### Records supplied ###

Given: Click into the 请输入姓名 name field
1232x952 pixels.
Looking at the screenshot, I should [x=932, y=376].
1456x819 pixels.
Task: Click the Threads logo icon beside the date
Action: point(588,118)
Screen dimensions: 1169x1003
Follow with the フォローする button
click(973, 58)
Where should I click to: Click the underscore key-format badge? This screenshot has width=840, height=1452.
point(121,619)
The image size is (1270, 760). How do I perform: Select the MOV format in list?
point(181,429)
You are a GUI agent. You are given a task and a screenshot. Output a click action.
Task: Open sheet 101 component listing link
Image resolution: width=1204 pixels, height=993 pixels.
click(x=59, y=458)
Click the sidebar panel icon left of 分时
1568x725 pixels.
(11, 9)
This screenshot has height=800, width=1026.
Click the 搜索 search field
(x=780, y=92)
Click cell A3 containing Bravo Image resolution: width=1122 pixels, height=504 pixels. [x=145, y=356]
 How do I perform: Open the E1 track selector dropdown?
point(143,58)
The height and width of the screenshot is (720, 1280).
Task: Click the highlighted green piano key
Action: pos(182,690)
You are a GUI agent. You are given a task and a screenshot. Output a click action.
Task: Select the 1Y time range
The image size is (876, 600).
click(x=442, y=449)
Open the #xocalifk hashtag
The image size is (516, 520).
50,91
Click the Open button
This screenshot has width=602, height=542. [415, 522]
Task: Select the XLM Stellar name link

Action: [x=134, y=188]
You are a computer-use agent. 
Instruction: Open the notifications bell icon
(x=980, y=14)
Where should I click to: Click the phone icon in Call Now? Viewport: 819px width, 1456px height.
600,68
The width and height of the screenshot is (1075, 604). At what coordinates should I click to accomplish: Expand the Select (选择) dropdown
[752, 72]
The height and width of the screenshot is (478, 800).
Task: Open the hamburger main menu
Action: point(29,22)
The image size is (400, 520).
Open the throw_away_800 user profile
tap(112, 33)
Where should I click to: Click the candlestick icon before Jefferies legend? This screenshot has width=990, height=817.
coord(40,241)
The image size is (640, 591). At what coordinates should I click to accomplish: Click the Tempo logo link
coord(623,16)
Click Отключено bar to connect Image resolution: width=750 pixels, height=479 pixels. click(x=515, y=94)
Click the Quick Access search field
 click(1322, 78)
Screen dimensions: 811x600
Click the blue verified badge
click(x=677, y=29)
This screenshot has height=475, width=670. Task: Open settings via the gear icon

###

> **What needs to be done**
Restate the records from above exactly as they read.

> **Written reply**
Given: Click into the 请输入姓名 name field
1232x952 pixels.
Looking at the screenshot, I should [x=932, y=376].
1456x819 pixels.
Task: Click the Threads logo icon beside the date
Action: point(588,118)
Screen dimensions: 1169x1003
Follow with the フォローする button
click(973, 58)
Where should I click to: Click the underscore key-format badge? This screenshot has width=840, height=1452.
point(121,619)
The image size is (1270, 760). How do I perform: Select the MOV format in list?
point(181,429)
You are a GUI agent. You are given a task and a screenshot. Output a click action.
Task: Open sheet 101 component listing link
Image resolution: width=1204 pixels, height=993 pixels.
click(x=59, y=458)
Click the sidebar panel icon left of 分时
1568x725 pixels.
(11, 9)
This screenshot has height=800, width=1026.
Click the 搜索 search field
(x=780, y=92)
Click cell A3 containing Bravo Image resolution: width=1122 pixels, height=504 pixels. [x=145, y=356]
 How do I perform: Open the E1 track selector dropdown?
point(143,58)
The height and width of the screenshot is (720, 1280).
Task: Click the highlighted green piano key
Action: pos(182,690)
You are a GUI agent. You are given a task and a screenshot. Output a click action.
Task: Select the 1Y time range
The image size is (876, 600).
click(x=442, y=449)
Open the #xocalifk hashtag
The image size is (516, 520).
50,91
Click the Open button
This screenshot has width=602, height=542. [415, 522]
Task: Select the XLM Stellar name link

Action: [x=134, y=188]
You are a computer-use agent. 
Instruction: Open the notifications bell icon
(x=980, y=14)
Where should I click to: Click the phone icon in Call Now? Viewport: 819px width, 1456px height.
600,68
The width and height of the screenshot is (1075, 604). At what coordinates should I click to accomplish: Expand the Select (选择) dropdown
[752, 72]
The height and width of the screenshot is (478, 800).
Task: Open the hamburger main menu
Action: point(29,22)
The image size is (400, 520).
Open the throw_away_800 user profile
tap(112, 33)
Where should I click to: Click the candlestick icon before Jefferies legend? This screenshot has width=990, height=817.
coord(40,241)
The image size is (640, 591). At what coordinates should I click to accomplish: Click the Tempo logo link
coord(623,16)
Click Отключено bar to connect Image resolution: width=750 pixels, height=479 pixels. click(x=515, y=94)
Click the Quick Access search field
 click(1322, 78)
Screen dimensions: 811x600
Click the blue verified badge
click(x=677, y=29)
This screenshot has height=475, width=670. Task: Open settings via the gear icon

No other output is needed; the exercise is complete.